Goal. Reproduce the material below word for word, leaving out the pictures.

....

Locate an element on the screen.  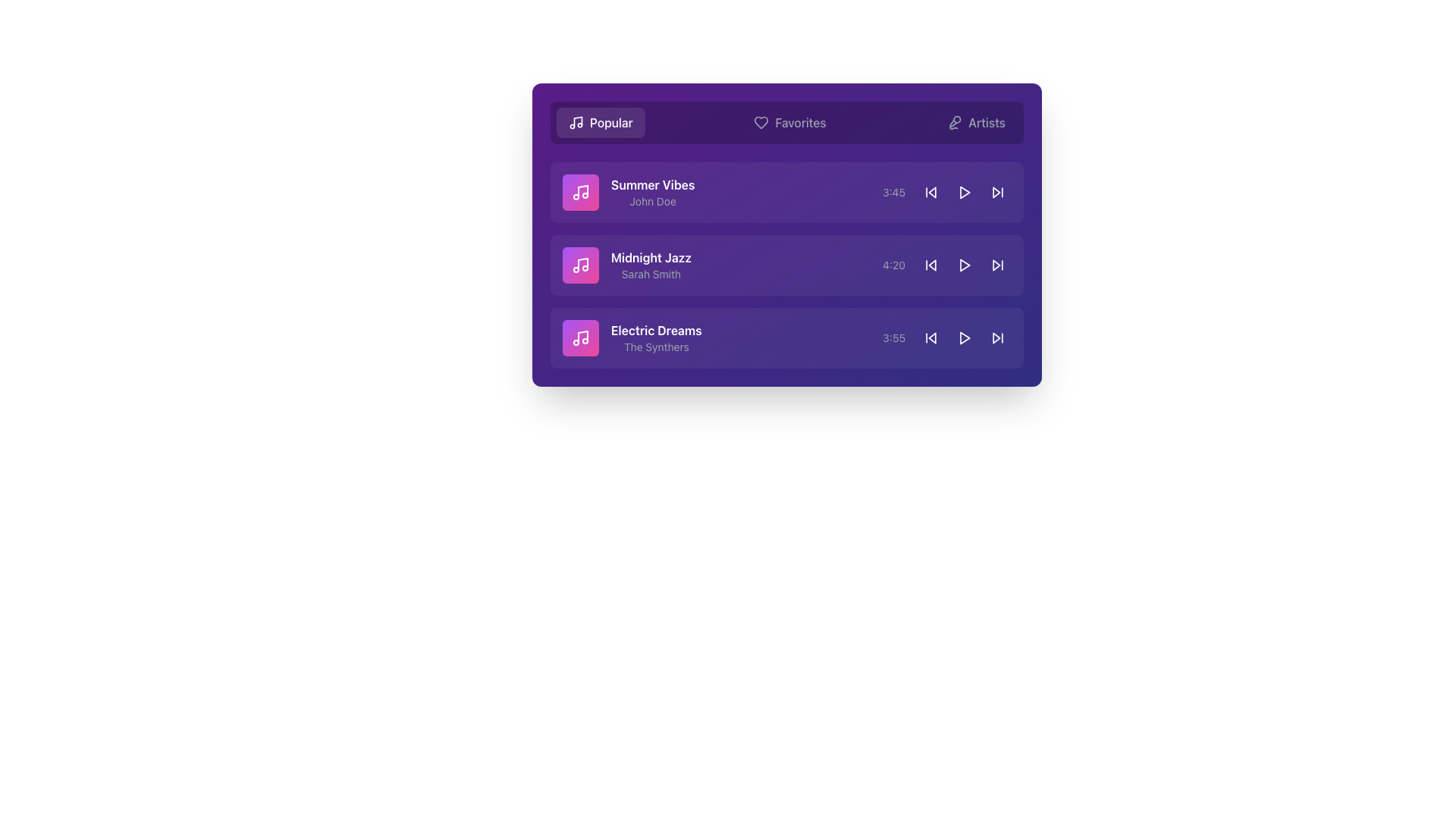
the 'skip backward' button icon, which is represented by a left-pointing arrow with a vertical line, located in the control section of the music list interface next to the 'Midnight Jazz' track is located at coordinates (930, 265).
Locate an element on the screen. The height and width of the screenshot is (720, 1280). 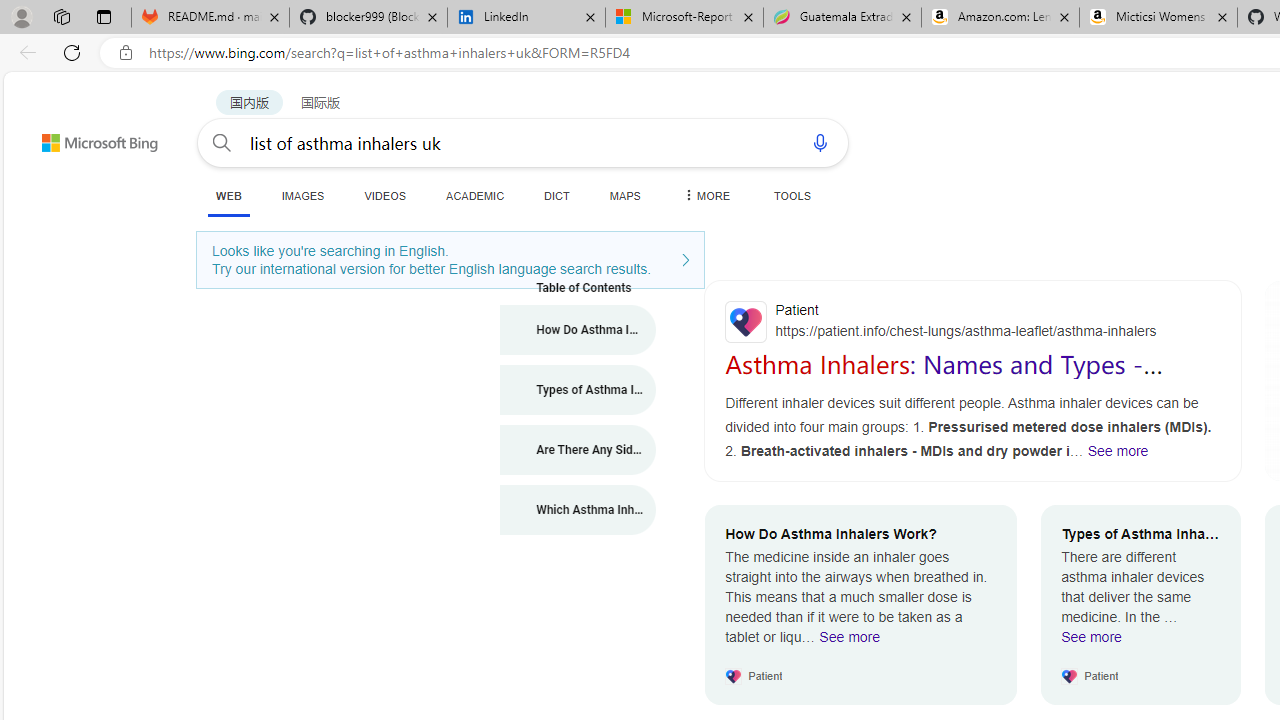
'MORE' is located at coordinates (705, 195).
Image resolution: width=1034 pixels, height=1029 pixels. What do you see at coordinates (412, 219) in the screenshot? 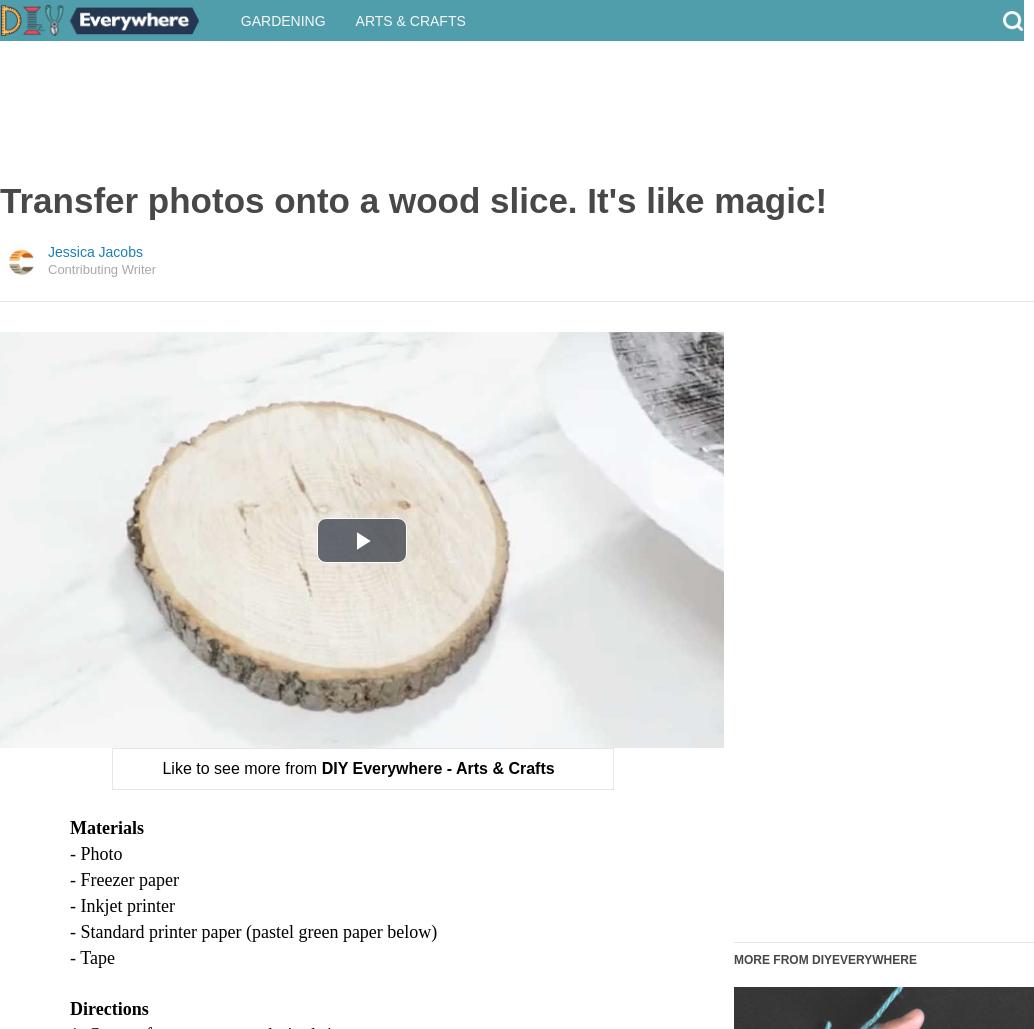
I see `'Transfer photos onto a wood slice. It's like magic!'` at bounding box center [412, 219].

....

Solution to the problem.
Locate an element on the screen.  
the 'skip backward' button icon, which is represented by a left-pointing arrow with a vertical line, located in the control section of the music list interface next to the 'Midnight Jazz' track is located at coordinates (930, 265).
Locate an element on the screen. The height and width of the screenshot is (720, 1280). 
'MORE' is located at coordinates (705, 195).
Image resolution: width=1034 pixels, height=1029 pixels. What do you see at coordinates (412, 219) in the screenshot? 
I see `'Transfer photos onto a wood slice. It's like magic!'` at bounding box center [412, 219].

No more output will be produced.